In the underlying claim, it is asserted that on October 8, 1998, Jared Dobrin
was injured on the running track at Brooklyn College when he encountered a "
sudden 3 ½ inch drop-down vertical discontinuity . . ." This is claimant's
motion for "permission to amend his complaint and serve CUNY" or alternatively
to treat his notice of intention as a claim pursuant to §10.8(a) of the
Court of Claims Act (the "Act"). Defendant cross-moves for an order dismissing
the claim on the grounds that it was never served on CUNY. It is not contested
that a notice of intention was timely served on CUNY and the Attorney General on
December 18, 1998.
See p. 1 of the May 22,
2000 affidavit of Herbert S. Subin (the "Subin Aff.") and ¶4 of the August
8, 2000 affirmation of Susan J. Pogoda (the "Pogoda Aff."). Nor is it contested
that claimant failed to serve the claim on CUNY. See p. 1 of the Subin Aff. and
¶7 of the Pogoda Aff.
Section 11 of the Act provides that in any action against CUNY, a copy of the
claim must be timely served, either personally, or by certified mail, return
receipt requested, on both CUNY and the Attorney General. "It is well
established that compliance with sections 10 and 11 of the Court of Claims Act
pertaining to the timeliness of filing and service requirements respecting
claims and notices of intention to file claims constitutes a jurisdictional
prerequisite to the institution and maintenance of a claim against the State,
and accordingly, must be strictly construed . . ." Byrne v State of New
York, 104 AD2d 782, 783, 480 NYS2d 225, 227 (2d Dept 1984), lv
denied, 64 NY2d 607, 488 NYS2d 1023 (1985) (citations omitted). As Dobrin
failed to serve CUNY with his claim, this Court lacks jurisdiction over such
claim and it must be dismissed. Nor is there any authority for permitting
claimant to now belatedly serve his claim on CUNY.

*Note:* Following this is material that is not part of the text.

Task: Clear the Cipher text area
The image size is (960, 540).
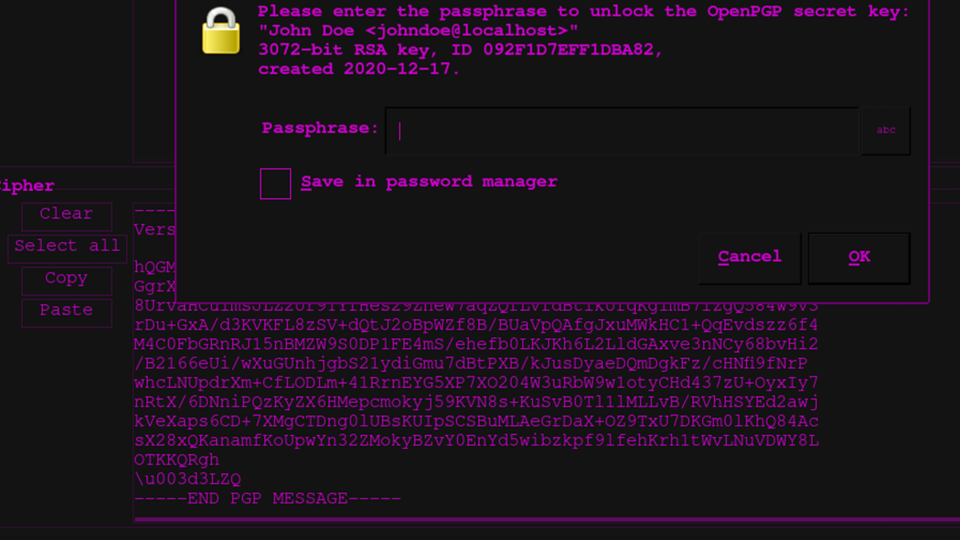Action: (x=66, y=215)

As to claimant's request for permission to treat his notice of intention as a
claim pursuant to §10.8(a) of the Act, that section provides as
A claimant who timely serves and files a notice of intention but who fails to
timely serve or file a claim may, nevertheless, apply to the court for
permission to treat the notice of intention as a claim. The court shall not
grant such application unless: it is made before an action asserting a like
claim against a citizen of the state would be barred under the provisions of
article two of the civil practice law and rules; the notice of intention was
timely served and filed, and contains facts sufficient to constitute a claim;
and the granting of the application would not prejudice the defendant.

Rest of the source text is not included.